E. salsugineum, or more commonly known as saltwater cresses, also typically grows in salty environments, but this plant is found in the subarctic regions and therefore can additionally withstand the frigid temperatures of the northern U.S., Canada, China, and Russia.

Beginning with the most basic aspect of the research, Larkin and University of Michigan collaborator John Schiefelbein are looking at what genes are expressed in different cells of the plants. “What makes cell types different is that not every gene is actually functioning in every cell type. Cell types are different because different genes are expressed, or in other words switched on, at any given time,” he said.

E. salsugineum is more commonly known as saltwater cresses.

E. salsugineum is more commonly known as saltwater cresses.Photo Credit: Jessica Manafi
 

“(We’re taking) many different tissues in different growth stages and cataloging what genes are expressed in different tissues, which will be then a publicly available database.”

In the next step to understand how these genes function in using nutrients and surviving stressful conditions, Smith is focusing on where exactly nutrients, like calcium and phosphate get stored and transported inside the plant. He and Israeli collaborator, Simon Barak, are using biosensors, or engineered molecular tools, to detect plant stress and nutrient use.

“Not only will these biosensors allow for rapid quantification of the target molecule in live cells,” Smith said, “we will be able to detect these stress signaling networks at cellular scale through a change in fluorescence of biosensors.

Imagine taking a small seedling and looking at it under a fluorescent microscope,” he explained. “You can see exactly what cells have the fluorescence and how much phosphate is in each cell type.”

Understanding the movements of these elements means understanding what kinds of mechanisms within the plant need to kick in to tolerate abiotic stressors.

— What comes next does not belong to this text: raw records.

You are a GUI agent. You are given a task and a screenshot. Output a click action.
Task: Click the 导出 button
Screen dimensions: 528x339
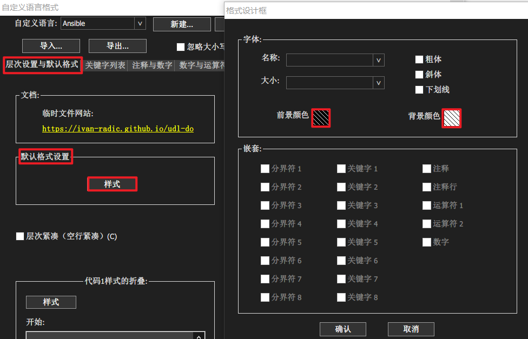[117, 45]
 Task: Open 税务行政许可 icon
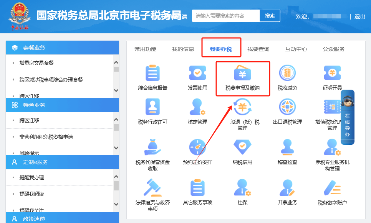152,107
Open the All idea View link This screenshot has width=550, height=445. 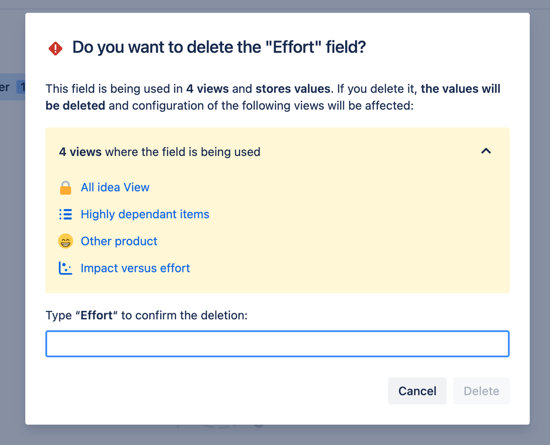coord(115,187)
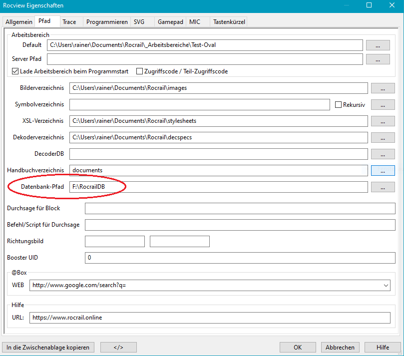
Task: Enable Zugriffscode / Teil-Zugriffscode checkbox
Action: 140,71
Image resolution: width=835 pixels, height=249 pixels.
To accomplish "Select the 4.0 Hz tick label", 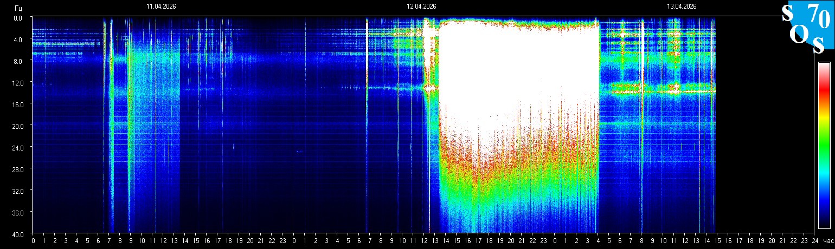I will click(x=18, y=40).
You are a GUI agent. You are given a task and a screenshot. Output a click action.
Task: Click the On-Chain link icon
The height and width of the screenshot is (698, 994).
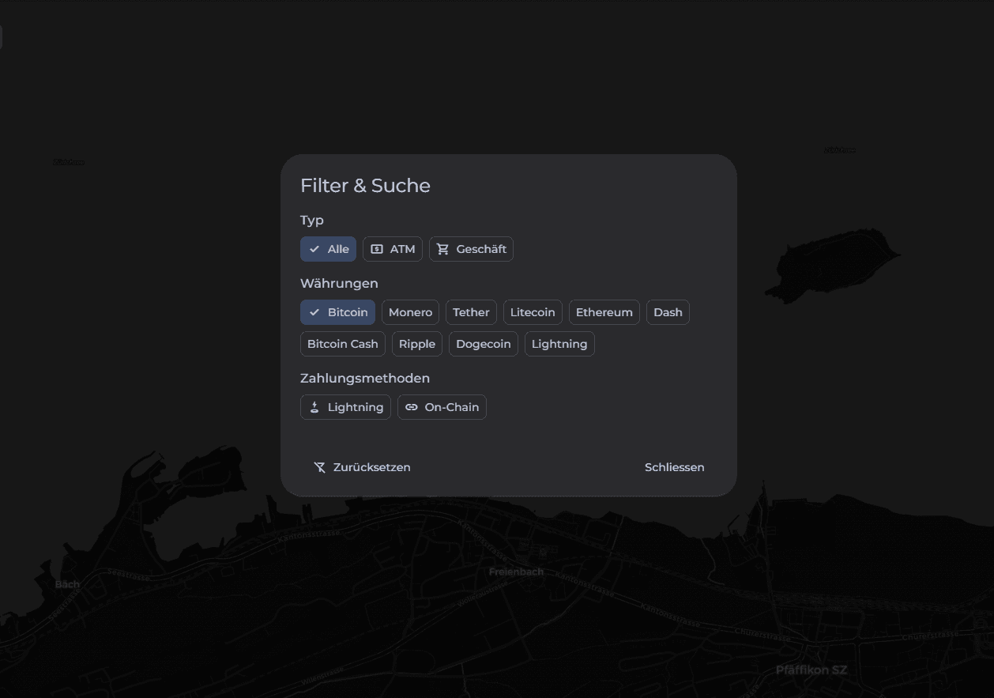[x=412, y=407]
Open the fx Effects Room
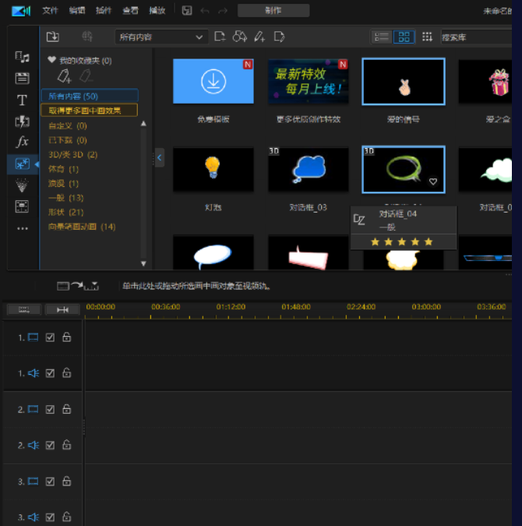This screenshot has width=522, height=526. [22, 143]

Oh then plans to build a suite of computational tools to store, organize, and analyze the data produced by the researchers in one central location. Researchers across the world will have access to the extremophytes’ genetic and physiological data, including genome sequences, gene structures, gene expressions, regulatory networks, and gene product information.

“All of the genetic information will be curated in this database,” said Oh. “Every researcher has a favorite set of genes they work with, and they can find it here out of the 25,000 genes or so.” In addition, Oh is also developing tools to trace how each of these 25,000 genes have evolved differently in extremophyte genomes, compared to those in other model and crop plants.
While the grant’s purpose is to support the building of the genomic tools, the researchers, like Dassanayake, said they can already see the potentials in their own research once finished.

“Millions of years of evolution have made these extremophytes real champions to survive harsh environments,” Dassanayake said, “and that’s what we need to tap into quickly. We need to be able to pick the genetic elements that we could use in our breeding programs to make our crops grow better.”